La escena ante Daniel le hizo comprender por fin por qué existían tanto una Isabella como una Elizabeth. Estaba claro que el cuerpo recién dividido era una especie de doppelgänger, y también era la «Falsa Diosa Isabella» que Daniel se había encontrado antes: Elizabeth. El cuerpo original, aquel con el que Daniel estaba familiarizado, era la Isabella que con el tiempo se convertiría en una semidiosa.
Pero, en rigor, esta Isabella era el producto de un deseo concedido por el Núcleo del Deseo.
Por otro lado, Isabella le dio a Elizabeth un gran abrazo.
—Mi querida hermana, a partir de ahora, somos verdaderamente hermanas —dijo—. No te preocupes, me aseguraré de protegerte bien de ahora en adelante.
Al presenciar esta extraña escena, Niebla ya se había preparado para la batalla.
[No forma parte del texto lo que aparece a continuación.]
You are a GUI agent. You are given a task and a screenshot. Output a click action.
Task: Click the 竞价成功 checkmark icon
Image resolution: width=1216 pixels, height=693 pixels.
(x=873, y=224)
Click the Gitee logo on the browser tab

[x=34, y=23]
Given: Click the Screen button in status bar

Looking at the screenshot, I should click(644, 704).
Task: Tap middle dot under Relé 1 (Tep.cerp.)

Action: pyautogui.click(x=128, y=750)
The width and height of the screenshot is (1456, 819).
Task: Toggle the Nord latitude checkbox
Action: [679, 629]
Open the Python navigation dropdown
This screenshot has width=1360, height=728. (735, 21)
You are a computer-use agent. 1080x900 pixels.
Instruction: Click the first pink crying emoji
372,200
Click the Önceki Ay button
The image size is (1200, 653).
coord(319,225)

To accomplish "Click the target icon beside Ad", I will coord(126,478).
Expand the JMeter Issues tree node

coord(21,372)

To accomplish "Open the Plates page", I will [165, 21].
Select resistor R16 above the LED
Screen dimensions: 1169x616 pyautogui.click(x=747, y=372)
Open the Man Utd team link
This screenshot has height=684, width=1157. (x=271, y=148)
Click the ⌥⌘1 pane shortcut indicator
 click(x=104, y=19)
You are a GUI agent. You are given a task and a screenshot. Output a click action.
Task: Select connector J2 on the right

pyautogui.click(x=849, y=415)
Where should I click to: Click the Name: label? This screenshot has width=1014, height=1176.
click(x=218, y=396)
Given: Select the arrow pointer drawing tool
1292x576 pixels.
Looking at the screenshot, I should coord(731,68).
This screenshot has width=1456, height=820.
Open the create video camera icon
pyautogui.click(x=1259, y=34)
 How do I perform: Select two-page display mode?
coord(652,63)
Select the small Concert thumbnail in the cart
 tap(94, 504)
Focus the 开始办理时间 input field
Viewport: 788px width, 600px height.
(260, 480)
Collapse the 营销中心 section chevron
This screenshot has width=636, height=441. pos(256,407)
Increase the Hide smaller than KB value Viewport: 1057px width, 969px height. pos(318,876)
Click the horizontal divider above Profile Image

Miró a Isabella con expresión cautelosa.
Niebla podía sentir que la Isabella que tenía delante ya no era la Isabella que había conocido. Esto era un claro indicio de lo aterrador que podía ser el Núcleo del Deseo. La nueva Isabella que acababa de nacer hizo que Niebla sintiera una abrumadora sensación de peligro.
En un instante, usó su habilidad de Niebla para ocultar tanto su presencia como la de Daniel.
En ese momento, Daniel permanecía donde estaba, sin mostrar señales de movimiento, pero, en realidad, estaba completamente preparado para cualquier posible desenlace.
Mientras tanto, Isabella, aunque incapaz de sentir la presencia de Daniel y Niebla, lucía una sonrisa seductora.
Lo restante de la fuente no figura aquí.